Ce n’est pas la première fois que la Suisse légifère sur des questions religieuses, mais c’est la première fois que son peuple adopte un article constitutionnel de nature xénophobe, dirigé contre une population plus ou moins définie : les musulmans. Pourquoi xénophobe ? Parmi les 400 000 musulmans vivant en Suisse, certains ont la nationalité helvétique, mais dans l’esprit des citoyens de ce pays, le fait islamique est associé à des provenances étrangères. Jamais, dans les années 70, époque « riche » en référendums proposant de diminuer la population étrangère présente sur le territoire de la Confédération, les électeurs n’avaient dit « oui » : sursaut moral au dernier moment ou intérêt économique bien compris.

Cette fois-ci, un pas a été franchi, celui de la stigmatisation par le vote. Ce mot fort – stigmatisation – est parfois utilisé à tort et à travers ; il est ici parfaitement justifié. C’est toute une population qui se sent visée, rabaissée, non désirée, par un texte qui fait figure de prétexte : la Suisse compte quatre minuscules minarets. Les Suisses, comme souvent, ont voté, entre eux, sûrs de leurs bons droits démocratiques.

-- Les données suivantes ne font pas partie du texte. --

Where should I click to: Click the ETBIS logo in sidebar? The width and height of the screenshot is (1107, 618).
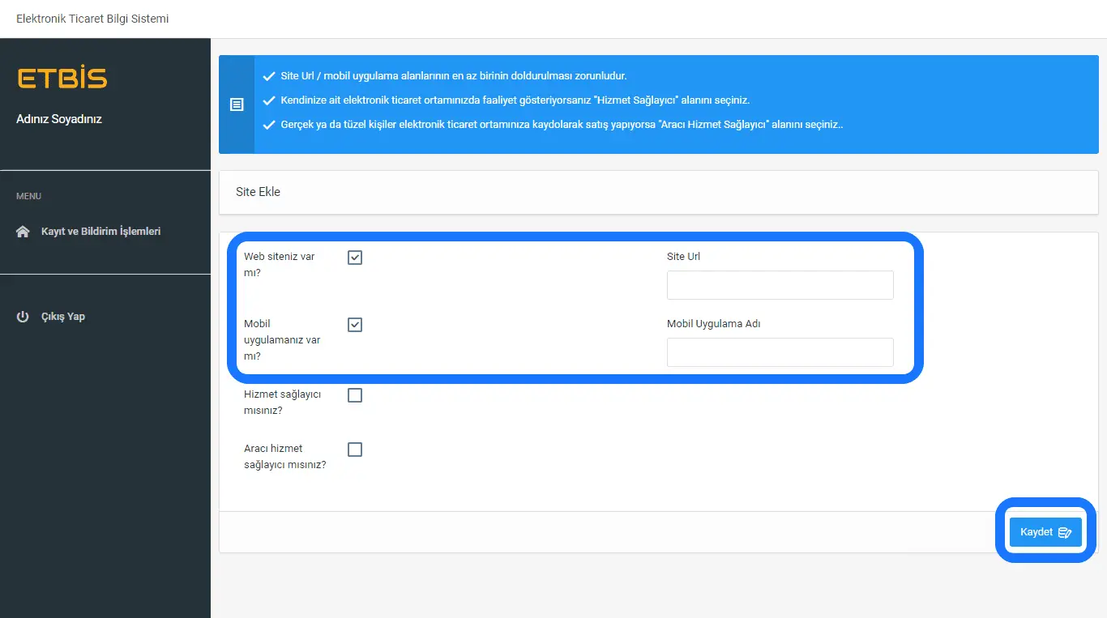click(x=62, y=79)
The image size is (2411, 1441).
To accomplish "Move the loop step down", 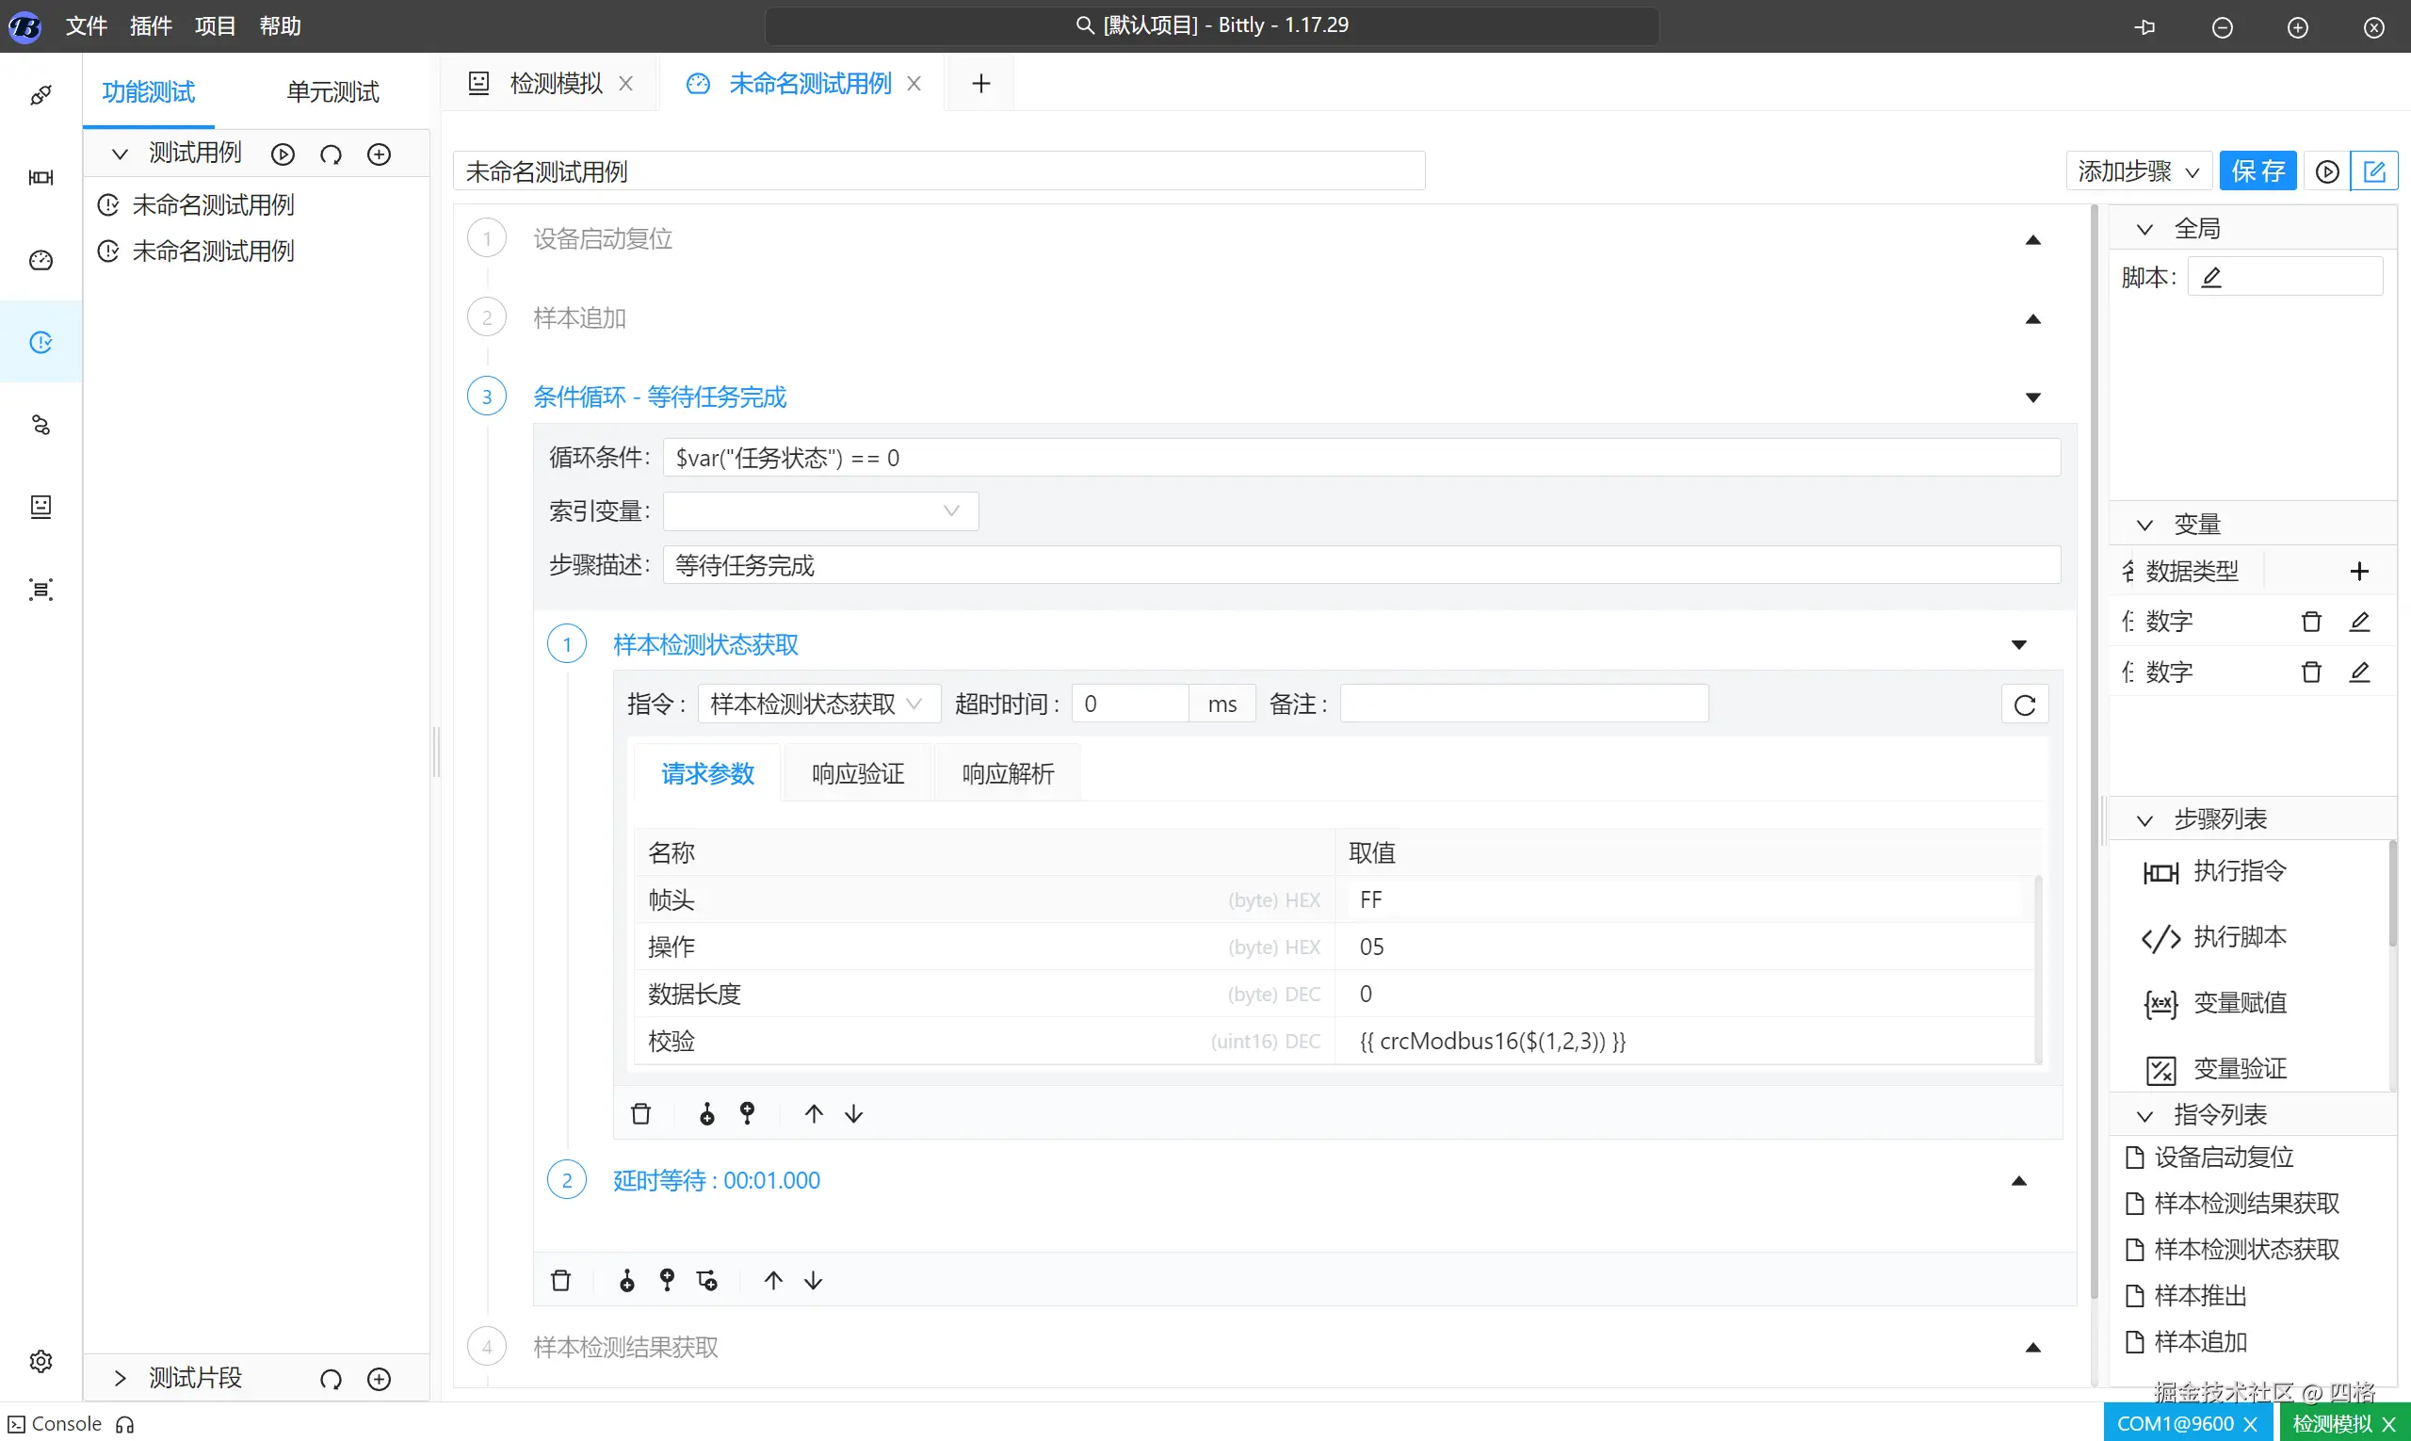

Mais à l’étranger, cette zone immense dont ils ont tendance à faire abstraction, on les regarde, on les observe.

De la même manière qu’ils n’ont pas hésité à s’assoir sur un tabou – on ne s’attaque pas à des personnes en raison de leurs origines ethniques ou religieuses –, la communauté internationale, vaste entité, pourrait être amenée à s’ingérer dans les affaires intérieures d’un pays qui joue dangereusement avec ses jouets démocratiques. Mais une intervention diplomatique extérieure sur un sujet aussi brûlant pourrait avoir l’effet inverse à celui recherché : une sympathie avec les Suisses qui ont supposément osé voter tout haut ce que beaucoup votent tout bas.

Les rapports entre l’Occident et l’islam sont tendus. Or ce n’est pas agir en responsabilité que d’envoyer, tête d’autruche dans les urnes, des messages aussi puérils que « quatre minarets, ça suffit ». Le refus de l’autre, qui plus est lorsque cet autre est un voisin de palier, ne produit que des malheurs.